- [Task goal]: Your answer should be every line with the word "computer", copied from the data below.

==== Records shown

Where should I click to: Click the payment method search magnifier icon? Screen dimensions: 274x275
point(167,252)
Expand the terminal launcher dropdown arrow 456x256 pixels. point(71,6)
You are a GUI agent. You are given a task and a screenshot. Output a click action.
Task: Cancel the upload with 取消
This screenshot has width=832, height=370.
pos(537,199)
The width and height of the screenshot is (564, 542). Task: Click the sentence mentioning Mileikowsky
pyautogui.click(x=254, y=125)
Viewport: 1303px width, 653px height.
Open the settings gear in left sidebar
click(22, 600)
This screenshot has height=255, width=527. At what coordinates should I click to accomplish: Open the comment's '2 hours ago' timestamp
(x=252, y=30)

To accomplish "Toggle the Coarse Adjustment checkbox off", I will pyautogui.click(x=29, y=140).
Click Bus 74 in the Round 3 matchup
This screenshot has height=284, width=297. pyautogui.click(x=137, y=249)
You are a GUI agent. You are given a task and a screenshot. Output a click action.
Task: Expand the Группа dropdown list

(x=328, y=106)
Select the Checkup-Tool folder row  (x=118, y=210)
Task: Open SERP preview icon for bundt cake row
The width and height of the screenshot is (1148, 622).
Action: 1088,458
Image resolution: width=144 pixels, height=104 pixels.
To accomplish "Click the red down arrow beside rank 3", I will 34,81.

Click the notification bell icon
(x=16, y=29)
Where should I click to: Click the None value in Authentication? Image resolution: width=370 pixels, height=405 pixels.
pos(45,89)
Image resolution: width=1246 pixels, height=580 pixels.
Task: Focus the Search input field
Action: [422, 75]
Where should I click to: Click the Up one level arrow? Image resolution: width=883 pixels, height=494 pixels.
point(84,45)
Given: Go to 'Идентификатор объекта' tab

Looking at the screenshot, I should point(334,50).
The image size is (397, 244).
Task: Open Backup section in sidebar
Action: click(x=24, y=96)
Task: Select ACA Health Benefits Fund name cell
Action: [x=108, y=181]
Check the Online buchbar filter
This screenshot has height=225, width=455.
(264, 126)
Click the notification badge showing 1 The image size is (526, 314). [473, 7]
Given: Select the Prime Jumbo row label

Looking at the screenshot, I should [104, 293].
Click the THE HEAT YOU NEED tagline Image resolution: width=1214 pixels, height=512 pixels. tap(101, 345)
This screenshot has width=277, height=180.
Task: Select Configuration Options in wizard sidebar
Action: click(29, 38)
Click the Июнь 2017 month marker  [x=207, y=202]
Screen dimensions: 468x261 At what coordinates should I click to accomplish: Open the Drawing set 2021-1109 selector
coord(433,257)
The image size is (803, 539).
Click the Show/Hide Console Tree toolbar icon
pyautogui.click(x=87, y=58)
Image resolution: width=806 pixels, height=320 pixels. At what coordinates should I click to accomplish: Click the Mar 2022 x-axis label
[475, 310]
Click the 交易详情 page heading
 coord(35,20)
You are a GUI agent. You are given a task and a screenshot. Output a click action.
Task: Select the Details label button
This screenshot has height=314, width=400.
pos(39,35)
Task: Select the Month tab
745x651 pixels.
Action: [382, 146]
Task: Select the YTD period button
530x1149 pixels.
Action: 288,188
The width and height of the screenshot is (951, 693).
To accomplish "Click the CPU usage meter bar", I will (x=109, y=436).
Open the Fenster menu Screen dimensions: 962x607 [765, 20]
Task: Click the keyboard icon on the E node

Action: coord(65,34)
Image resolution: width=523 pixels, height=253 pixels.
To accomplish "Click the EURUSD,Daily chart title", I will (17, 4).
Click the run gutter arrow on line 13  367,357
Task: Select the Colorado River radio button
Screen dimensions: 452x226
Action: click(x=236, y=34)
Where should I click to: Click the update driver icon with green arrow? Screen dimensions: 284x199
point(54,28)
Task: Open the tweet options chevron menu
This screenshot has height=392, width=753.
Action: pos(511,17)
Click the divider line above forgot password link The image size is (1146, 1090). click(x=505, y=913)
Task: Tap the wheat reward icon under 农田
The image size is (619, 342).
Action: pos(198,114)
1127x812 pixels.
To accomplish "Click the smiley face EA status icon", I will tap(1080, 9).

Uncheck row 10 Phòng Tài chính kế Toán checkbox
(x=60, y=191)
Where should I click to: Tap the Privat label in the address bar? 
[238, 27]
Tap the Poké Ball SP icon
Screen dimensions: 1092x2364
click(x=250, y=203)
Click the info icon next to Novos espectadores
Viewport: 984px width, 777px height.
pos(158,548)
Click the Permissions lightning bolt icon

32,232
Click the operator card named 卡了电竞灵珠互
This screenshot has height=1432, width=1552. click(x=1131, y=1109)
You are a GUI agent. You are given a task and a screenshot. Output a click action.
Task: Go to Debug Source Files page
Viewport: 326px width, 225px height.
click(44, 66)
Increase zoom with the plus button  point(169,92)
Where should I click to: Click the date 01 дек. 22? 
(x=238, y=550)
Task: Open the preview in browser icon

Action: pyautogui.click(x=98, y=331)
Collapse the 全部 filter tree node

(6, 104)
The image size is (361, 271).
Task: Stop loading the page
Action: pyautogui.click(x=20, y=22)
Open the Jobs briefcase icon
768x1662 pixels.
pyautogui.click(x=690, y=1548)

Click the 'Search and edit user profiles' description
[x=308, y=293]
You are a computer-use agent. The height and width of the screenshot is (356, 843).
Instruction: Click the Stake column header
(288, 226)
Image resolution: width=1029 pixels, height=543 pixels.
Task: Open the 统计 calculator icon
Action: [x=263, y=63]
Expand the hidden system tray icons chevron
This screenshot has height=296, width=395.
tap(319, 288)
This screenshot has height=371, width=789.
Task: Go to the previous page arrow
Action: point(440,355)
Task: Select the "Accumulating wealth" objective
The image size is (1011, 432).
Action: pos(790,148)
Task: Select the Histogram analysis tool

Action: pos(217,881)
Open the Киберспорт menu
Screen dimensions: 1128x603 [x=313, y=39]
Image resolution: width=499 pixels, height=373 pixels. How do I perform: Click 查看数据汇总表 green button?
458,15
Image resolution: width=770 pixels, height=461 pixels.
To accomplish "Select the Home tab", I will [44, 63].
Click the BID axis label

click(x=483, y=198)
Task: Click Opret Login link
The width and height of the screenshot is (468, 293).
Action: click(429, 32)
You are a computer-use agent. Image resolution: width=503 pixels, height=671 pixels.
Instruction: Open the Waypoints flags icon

========

- [Exercise response]:
You are a computer-use agent. The height and width of the screenshot is (356, 843).
You are a computer-use agent. Image resolution: width=503 pixels, height=671 pixels.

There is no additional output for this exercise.